Islamic marriage advice and family advice

Should I tell my first wife about my secret second wife?

second wifeSalam,

I am married and have been blessed with two sons from my first wife. I have recently taken a second wife. She is an orphan girl with no father or brothers to protect her. Allah has blessed me enough financial security to support my family and take a second wife. My first wife is unaware that I have remarried though--only my sons know.

My eldest son gave me his blessing to remarry. He says I am doing a good thing by protecting this girl and he sees how happy she makes me and he is happy for me. All he asked is that I never let my first wife, his mother, know about the existence of my second wife because it would make his mother jealous and he does not like to see her upset.

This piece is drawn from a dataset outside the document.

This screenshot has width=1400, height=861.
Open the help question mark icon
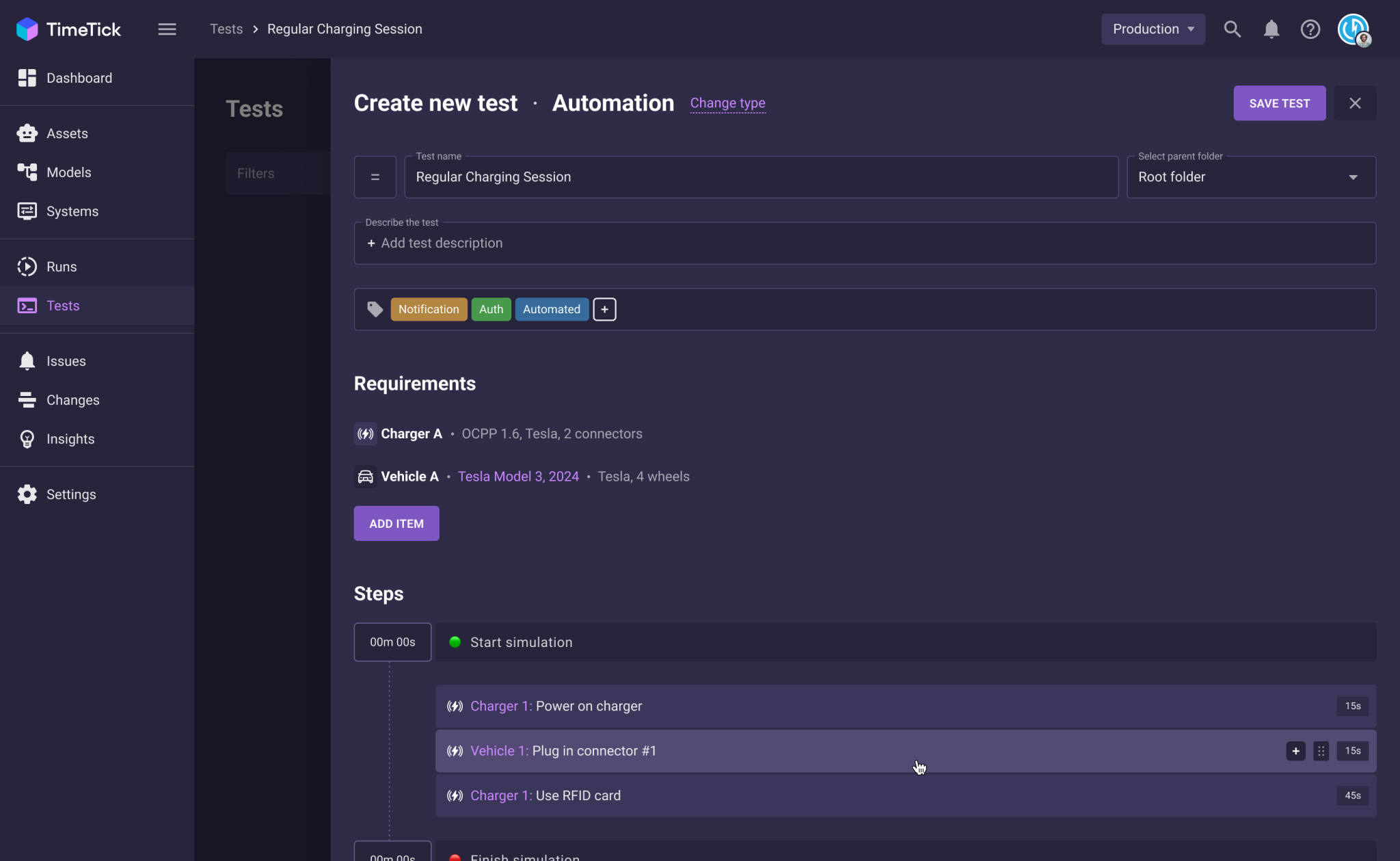pos(1310,29)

My youngest son, however, thinks this will hurt his mother as I am hiding the truth from her and he has told me to tell my first wife about my remarriage. My youngest son says that as a Muslim man, truth is incumbent upon me and I cannot lie to my first wife. I love both my sons and do not want to lose their respect but which son do I listen to? Which son's advice on whether I should tell my first wife or not about taking a second wife is following the guidance of Allah?

Mihir-wohra


Tagged as: , ,

2 Responses »

  1. Assalamu alaikum brother

    I know that in our deen it is allowed for a man to take a second wife but we all know that a lot of sisters struggle with this concept and for some it is too psychologically disturbing. Most men know this too and some brothers will like to pretend they are oblivious to this to either rubbish a selfish desire or perhaps for some genuine good reason as it may appear.

    When all is well between a man and his wife and she is loyal and obedient to him, if he still decides to take a second wife then I think it is only the very bare minimum requisite of decency that he inform his first wife that he is even contemplating marrying another woman while still having intimate relations with the first.

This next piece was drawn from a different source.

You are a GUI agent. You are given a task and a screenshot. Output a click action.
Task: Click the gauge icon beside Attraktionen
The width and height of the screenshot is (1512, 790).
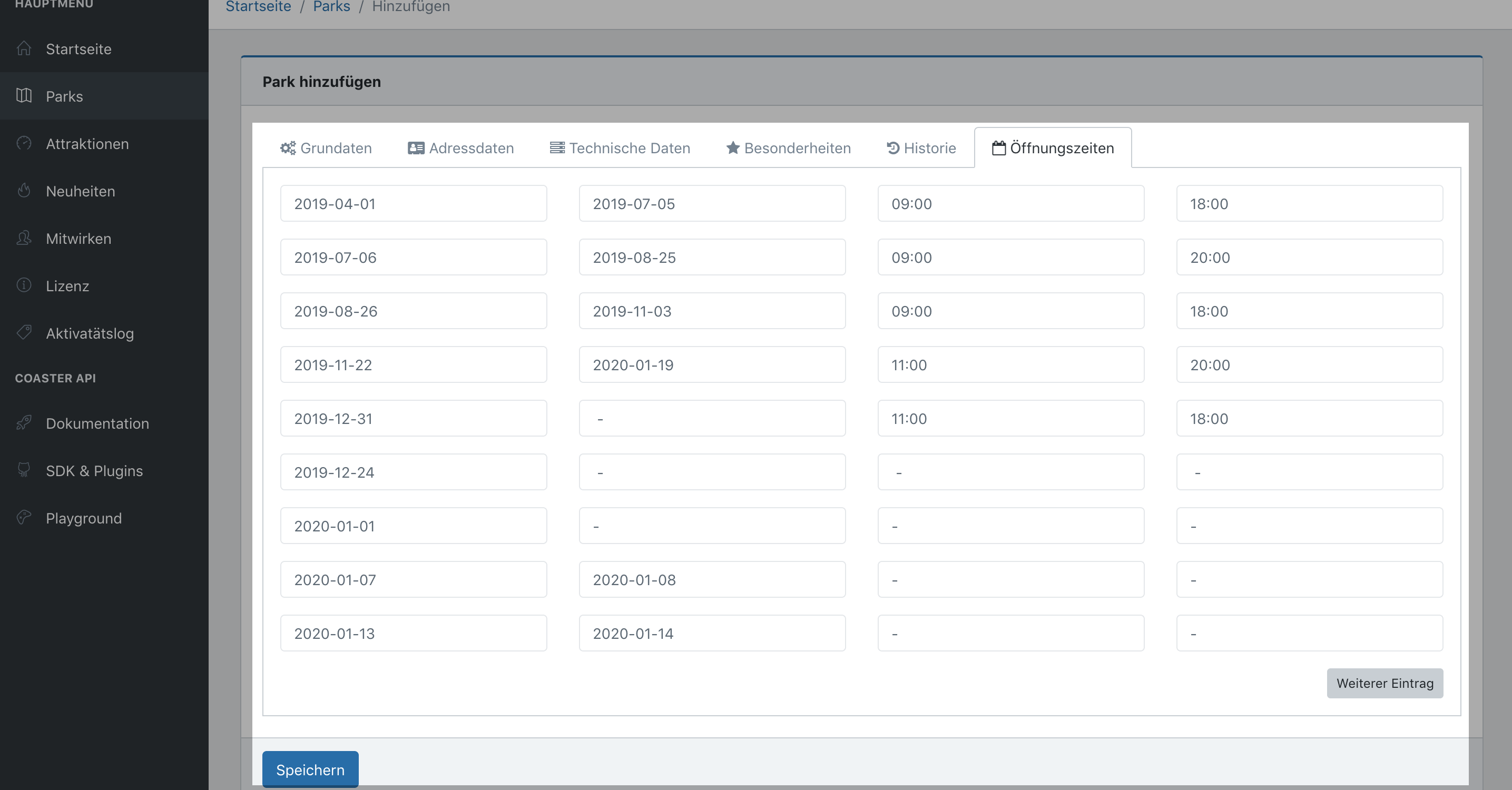24,143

    It's really sad to see that a woman would love, have faith and be completely loyal to her husband while he will think it is OK for him to go behind her back and get married to a younger woman without informing his wife of however many years in which she spent giving her whole being to him and still does.

    So now after you have committed the act it hurts to think that after enjoying your time with another woman behind your first wife's back (yes I know she is your second wife but in this day and age communication has no barrier so you can pick up the phone and call your first wife to tell her before you get into another nikah).

    Brother please accept my apologies as I do not mean to preach or cause offense but women like us feel immense pain and why would we not?

    My advice as a woman would be to tell your first wife. Tell her exactly how it is. She has every right to feel betrayed, hurt and angry with you. She has the right to leave you if she so wishes or to stay withvyou if she feels like she is too old and beaten by the situation for her to seek a better life with another husband who probably may never do that to her Allah knows best but to lie in her presence while having intimate relations with another behind her back seems worse. So better to be a Muslim with honesty and integrity. Allow her time to digest the information and allow her to feel her world crumble while you stand by and try to support what you have caused. Because we, women, love with our whole existence, first Allah then our husbands. It would be worse if another child pops along then you decide to uncover the truth, she would feel betrayed twice over in that instance.

    I pray Allah makes it easier for your wife. I pray Allah saves your family. Financial security has ensured you have a young girl as a wife. I pray you do right by the girl you have married as all she would have seen is a successful man. May Allah make it easier for you brother and may Allah keep your sons guided. It pains me to think how torn your first wife will be but may Allah create ease in your lives. May Allah protect our sisters from having to face a situation where they have expended their youth on a husband then feel the pain of having to share him with another woman. Ameen

  2. Well said sister Shamima.

    You are living a lie. You did this behind your wife’s back because you know that she would not approve of it. You must inform her. She will be so mad at you and at her sons for keeping the secret. She will feel betrayed. Be ready. Relationship will not be same. As for your 2nd wife, did you lie to her that your 1st wife is aware of her.